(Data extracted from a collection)
:::

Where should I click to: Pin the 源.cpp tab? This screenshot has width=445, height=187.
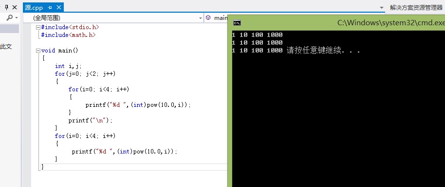(x=50, y=8)
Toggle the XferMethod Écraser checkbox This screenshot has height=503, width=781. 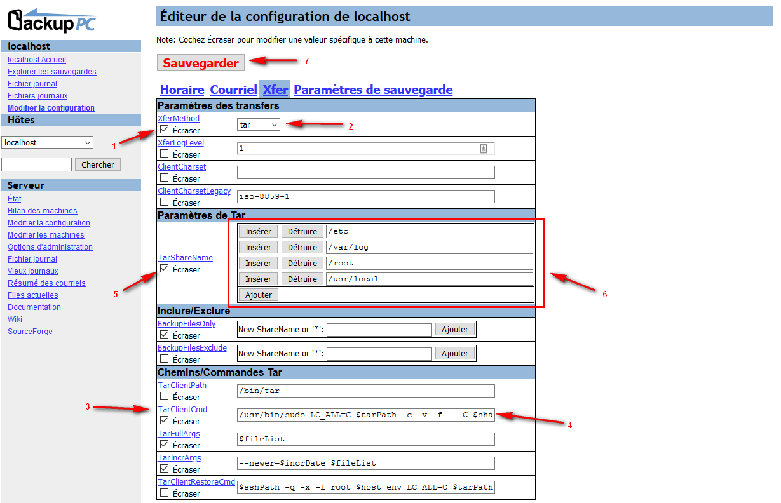165,130
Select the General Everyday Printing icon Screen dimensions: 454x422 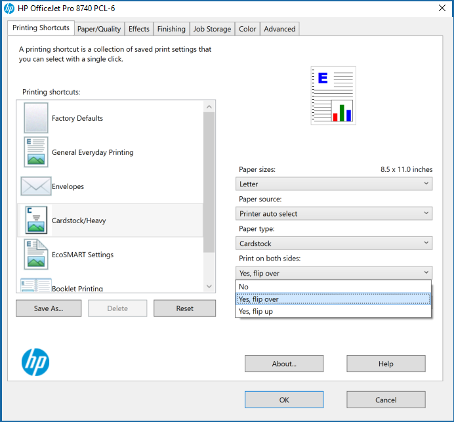click(x=36, y=152)
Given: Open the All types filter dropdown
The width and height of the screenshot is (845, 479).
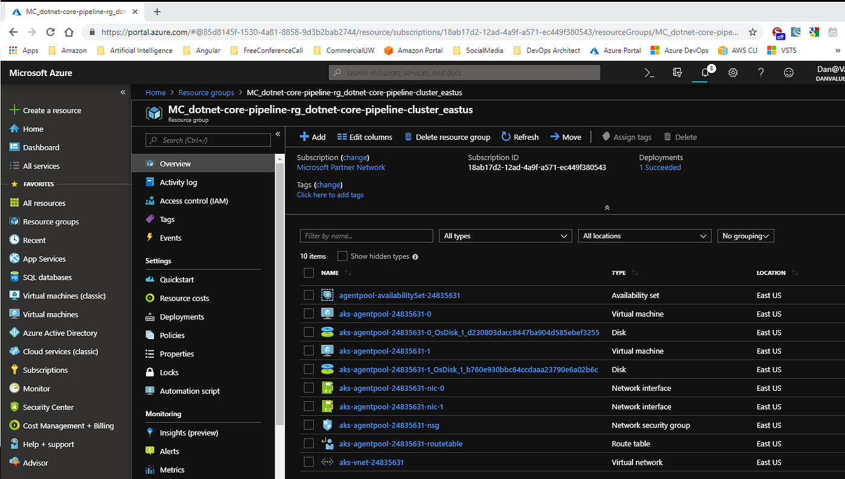Looking at the screenshot, I should (x=505, y=236).
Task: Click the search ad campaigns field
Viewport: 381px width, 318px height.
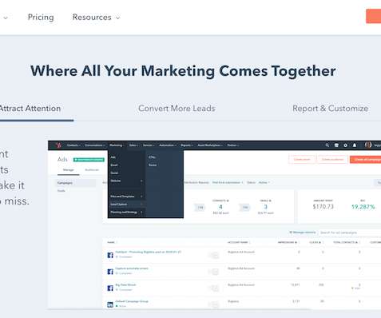Action: [x=350, y=233]
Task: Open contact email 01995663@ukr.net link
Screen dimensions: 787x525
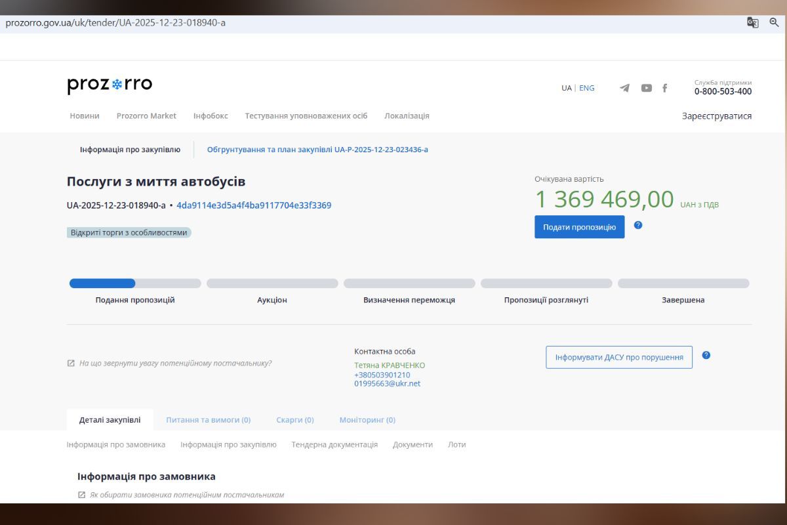Action: (387, 383)
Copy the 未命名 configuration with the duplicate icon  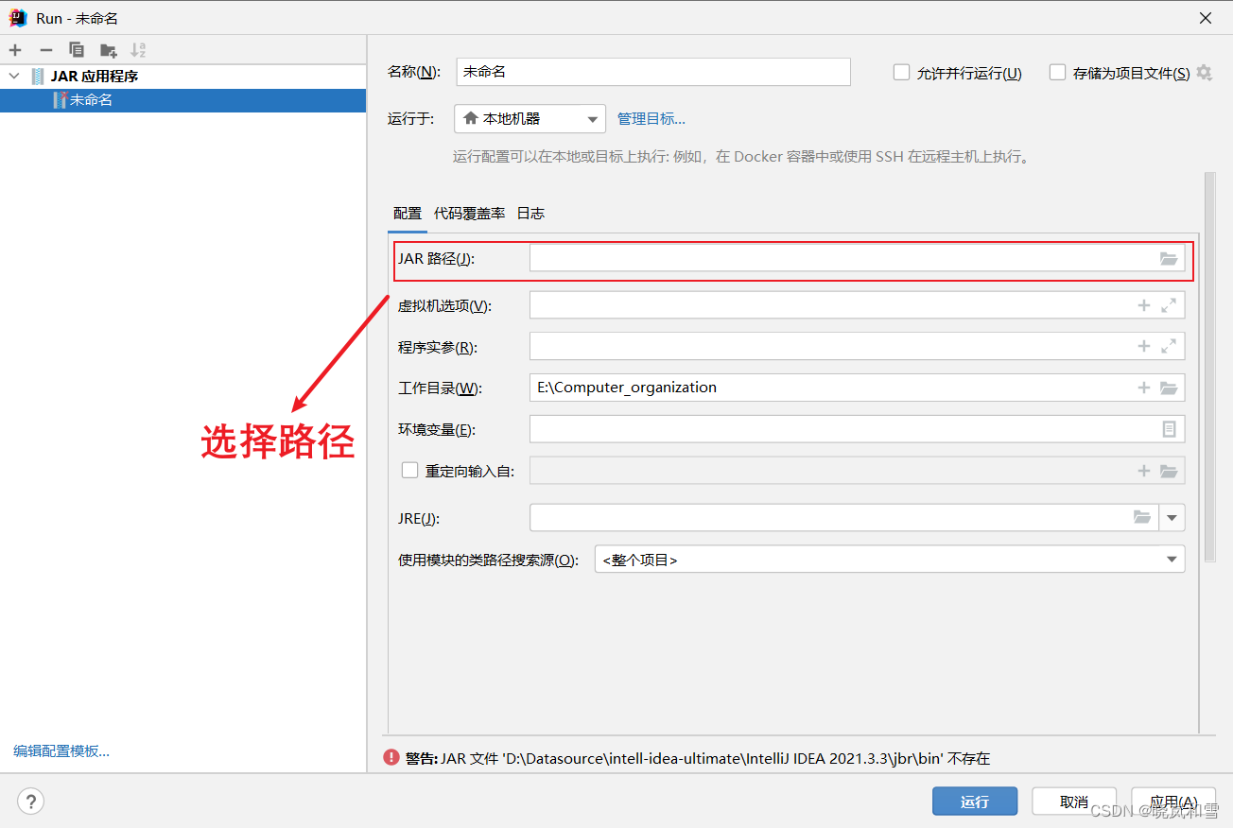tap(76, 49)
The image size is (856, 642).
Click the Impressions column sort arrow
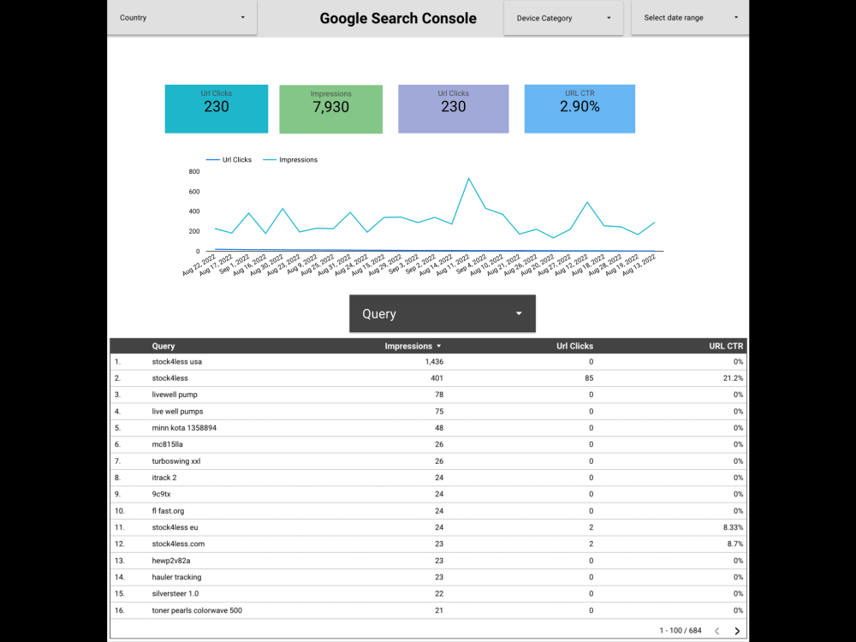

:::

→ **Exercise description**
Within the entries, count the lines containing the string "Open" and state nothing but the result.

→ **Response to the task**
2